Mathematics textbook by Edward Cocker

Cocker's Arithmetick is a grammar school mathematics textbook written by the English engraver and teacher Edward Cocker (1631–1676) and published posthumously by John Hawkins in 1678. Arithmetick along with companion volume, Decimal Arithmetick published in 1684, were used to teach mathematics in schools in the United Kingdom for more than 150 years.

==Disputed authorship==
Some controversy exists over the authorship of the book. Augustus De Morgan claimed the work was written by Hawkins, who merely used Cocker's name to lend the authority of his reputation to the book. Ruth Wallis, in 1997, wrote an article in Annals of Science, claiming De Morgan's analysis was flawed and Cocker was the real author.

==Popularity and impact==
The popularity of Arithmetick is unquestioned by its more than 130 editions, and that its place was woven in the fabric of the popular culture of the time is evidenced by its references in the phrase, "according to Cocker", meaning "absolutely correct" or "according to the rules". Such noted figures of history as Benjamin Franklin and Thomas Simpson are documented as having used the book. Over 100 years after its publication, Samuel Johnson carried a copy of Arithmetick on his tour of Scotland, and mentions it in his letters:
In the afternoon tea was made by a very decent girl in a printed linen; she engaged me so much, that I made her a present of Cocker's Arithmetick.

==Writing style==
Though popular, like most texts of its time, Arithmetick's style is formal, stiff and difficult to follow as illustrated in its explanation of the "rule of three".

Again, observe, that of the three given numbers, those two that are of the same kind, one of them must be the first, and the other the third, and that which is of the same kind with the number sought, must be the second number in the rule of three; and that you may know which of the said numbers to make your first, and which your third, know this, that to one of those two numbers there is always affixed a demand, and that number upon which the demand lieth must always be reckoned the third number

As well as the rule of three, Arithmetick contains instructions on alligation and the rule of false position. Following the common practice of textbooks at the time, each rule is illustrated with numerous examples of commercial transactions involving the exchange of wheat, rye and other seeds; calculation of costs for the erection of houses and other structures; and the rotation of gears on a shaft. The text contains the earliest known use of the term lowest terms.

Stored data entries
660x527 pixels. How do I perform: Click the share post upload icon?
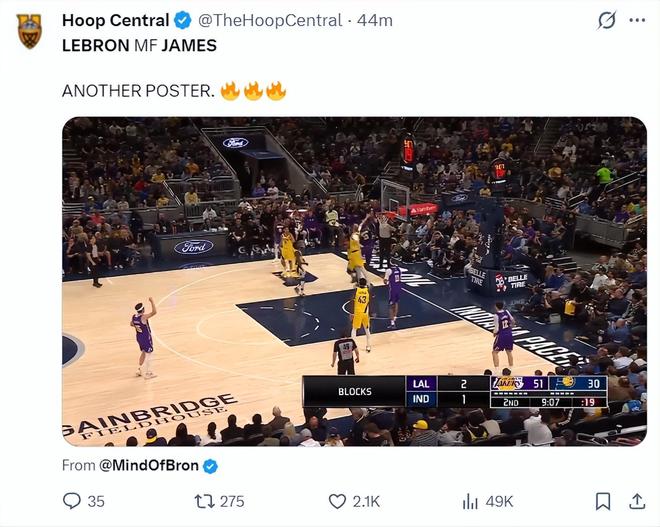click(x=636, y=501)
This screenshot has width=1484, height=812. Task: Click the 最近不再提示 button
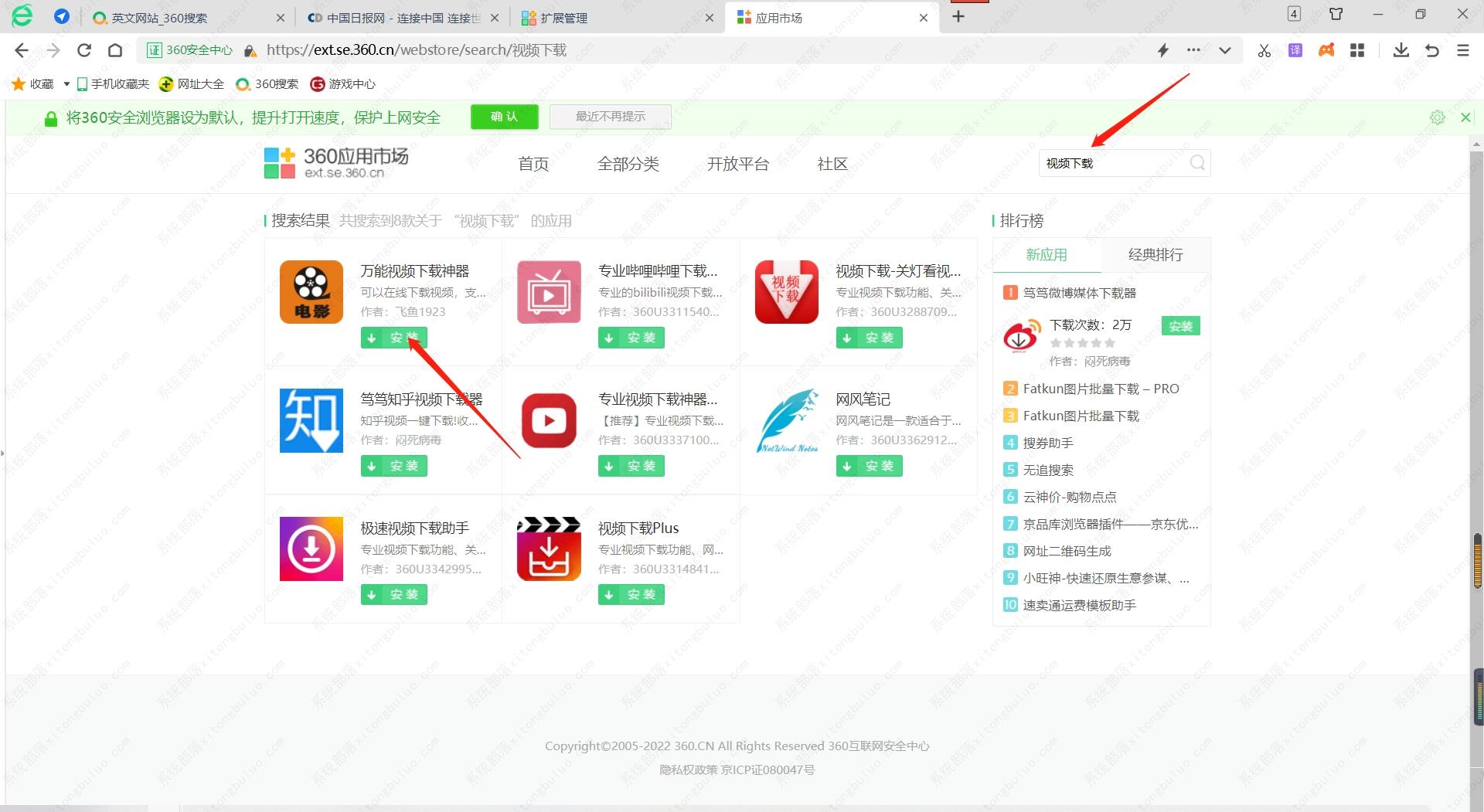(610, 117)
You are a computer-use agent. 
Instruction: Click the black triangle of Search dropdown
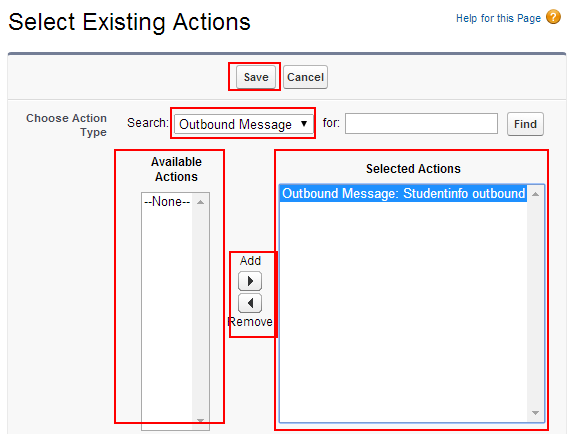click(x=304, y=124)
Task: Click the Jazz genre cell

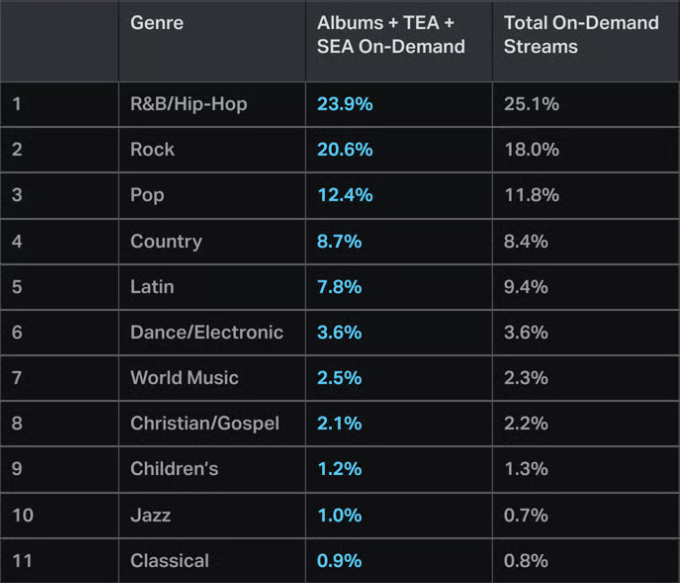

* [ASSIGNMENT]:
Print the passage of the text on Cocker's Arithmetick between "Mathematics textbook by" and "than 150 years.", inclusive.

* [REPLY]:
Mathematics textbook by Edward Cocker

Cocker's Arithmetick is a grammar school mathematics textbook written by the English engraver and teacher Edward Cocker (1631–1676) and published posthumously by John Hawkins in 1678. Arithmetick along with companion volume, Decimal Arithmetick published in 1684, were used to teach mathematics in schools in the United Kingdom for more than 150 years.